GREEN BAY, Wis. – Rex Ryan thought Mike Pettine was just a video guy, someone who could help him put together film that would keep his Baltimore Ravens players interested and focused on the game plans.
That was 16 years ago, when Ryan was the Ravens' defensive line coach and Pettine worked in the team’s video department.
He quickly discovered that Pettine was much, much more.
“He’s the smartest guy in the room,” Ryan said.
And that comes without a caveat, Ryan said. It doesn’t matter who’s in the room.
“I was trying to spice up my presentations, and the more I talked to him, I realized, ‘Holy cow, this dude knows everything, he’s a real football guy,’” Ryan, now an ESPN analyst, said in an interview Wednesday – one day after the Packers hired Pettine as their new defensive coordinator.
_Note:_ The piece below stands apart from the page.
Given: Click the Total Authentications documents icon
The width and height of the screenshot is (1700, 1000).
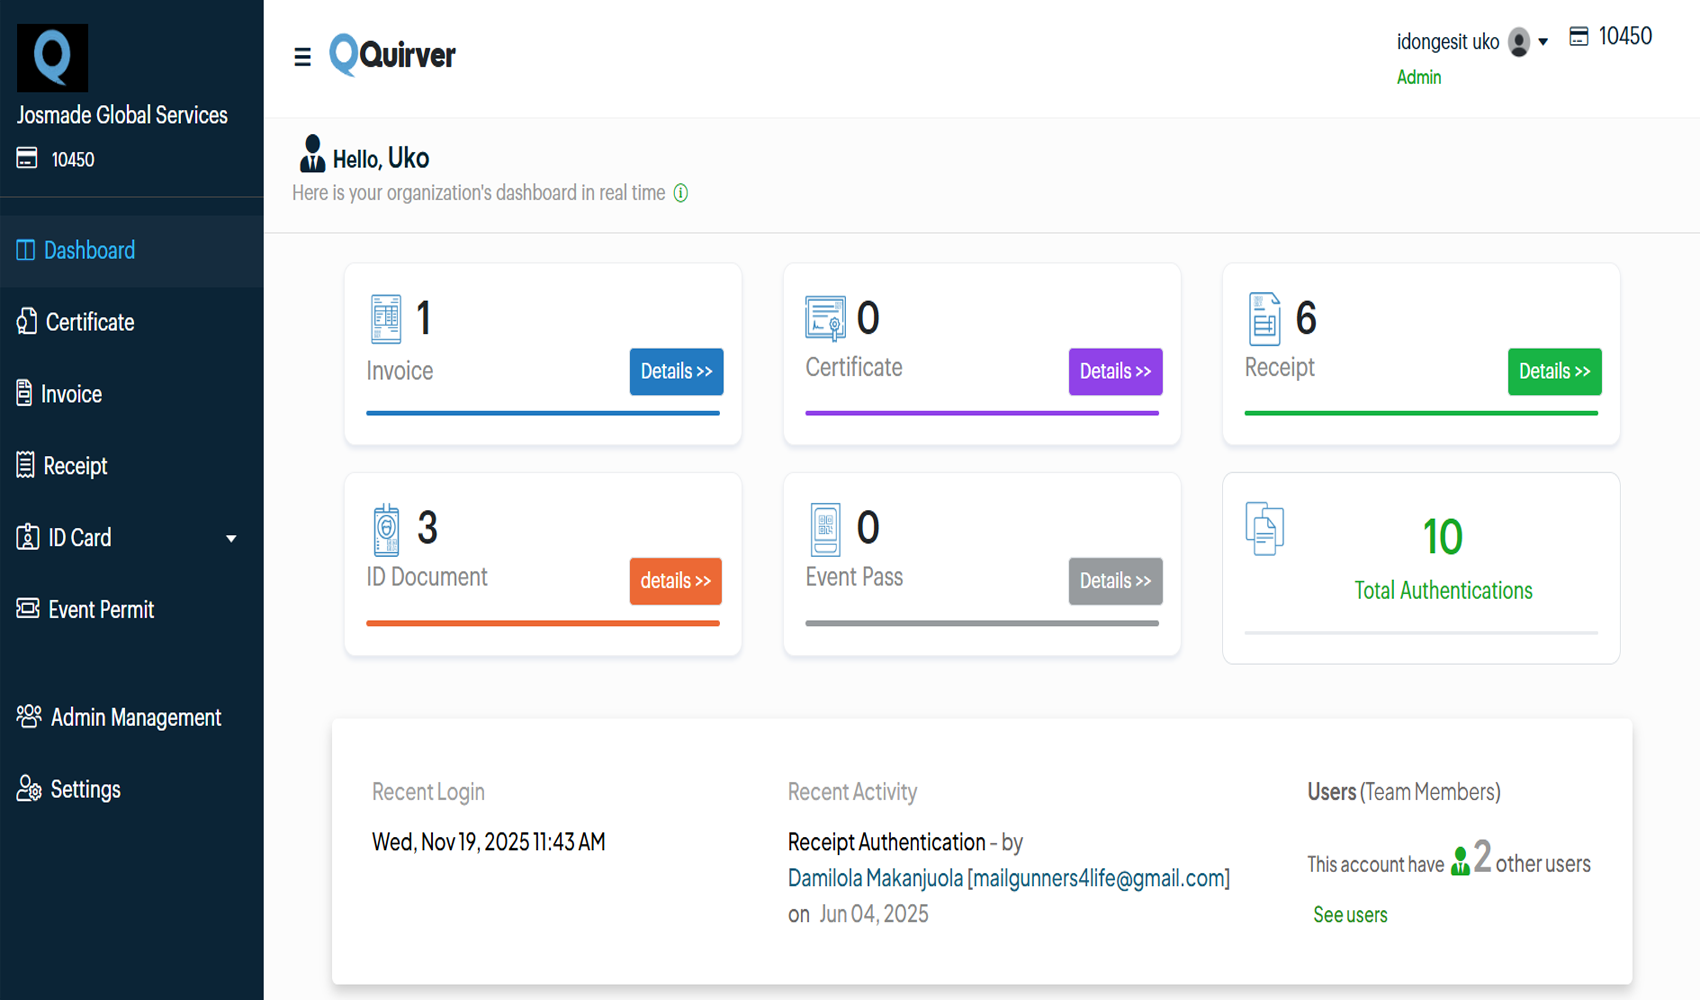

“So when we had the chance, we made him quality control coach, and then outside linebackers and then defensive coordinator. He was my right-hand man forever.”
Ryan took Pettine with him to the New York Jets when he became the head coach in 2009 and made him defensive coordinator. Not a bad rise for a guy who left high school coaching in Pennsylvania, where his dad was a coaching legend, to take a low-paying job with the Ravens in 2002.
From 2009 to 2012, Ryan and Pettine tag-teamed the Jets’ defense that ranked first, third, fifth and eighth. Pettine then left the Jets in 2012, with Ryan’s blessing, to become the Bills' defensive coordinator in 2013. In Pettine's only season in Buffalo under coach Doug Marrone, his defense ranked 10th. So in five seasons as an NFL coordinator, he has been part of five top-10 defenses.
“I know how much I missed him when he moved on,” Ryan said. “When he took the job in Buffalo, it wasn’t that I ever fired Mike Pettine; that wasn’t the case. What happened was we had a new general manager, and we all knew we were going to get fired. So I was like, ‘Hey, Mike, take as many guys as you can with you.’ And he did. He took Jim O’Neil, Anthony Weaver -- a lot of coaches with him.
“Then I’m sitting back going, 'Now it’s just me.'”
A year later, Pettine's meteoric rise culminated with the Browns' head-coaching job. He went 10-22 and was fired after two seasons.
“That record he has in Cleveland looks pretty good now,” Ryan said. “The guy there is going to have to coach 10 years to get that many wins.”
Even when Pettine was out of football in 2016 after he was fired by the Browns, Ryan relied on him to help him with the Bills in an unofficial capacity. Last season, Pettine spent time around the Seattle Seahawks, although he was not officially a member of their staff.
It’s now Pettine’s charge to infuse new ideas into the Packers’ defense that finished 22nd in Dom Capers’ final season and hasn’t been in the top 10 since the Super Bowl season of 2010. Coach Mike McCarthy picked Pettine over three internal candidates -- linebackers coach Winston Moss, safeties coach Darren Perry and cornerbacks coach Joe Whitt.
“He’ll be the best coordinator in the league; that’s how good he is,” Ryan said. “I think the big thing is, the fan base ought to be super excited about him because this is a good get. There’s other names out there or whatever, but this is the best coach out there that they could’ve got."
The Ryan/Pettine defensive system, like Capers’, is rooted in a 3-4, but it has principles from other schemes as well.
“He’s not one of these guys who’s going to play one or two fronts and three coverages,” Ryan said. “This guy is going to give you the gamut. We have a philosophy, and Mike has it, it’s a 'KILL' philosophy -- keep it likable and learnable -- and that’s what we do, and that team is going to play fast and play physical, and I can’t wait to watch them.”
Ryan rejected the idea that it’s too complicated for a young defense, which the Packers often field.
“That’s not true, not at all,” he said. “You’ve just got to be smart in a way that if you love football, then you’ll love playing in this defense. If not, you really shouldn’t be in the league. If you don’t want to play in this system, you don’t want to play in any system.
“It will make good players great. If you’re an average player, you’ll be good. There’s times when Mike and I were together, we literally had no NFL corners, and yet we found a way to make it work. And I think there’s times when we’ve had great players and we’ve had historic success. If you love the game, then these guys died and went to heaven in this system.”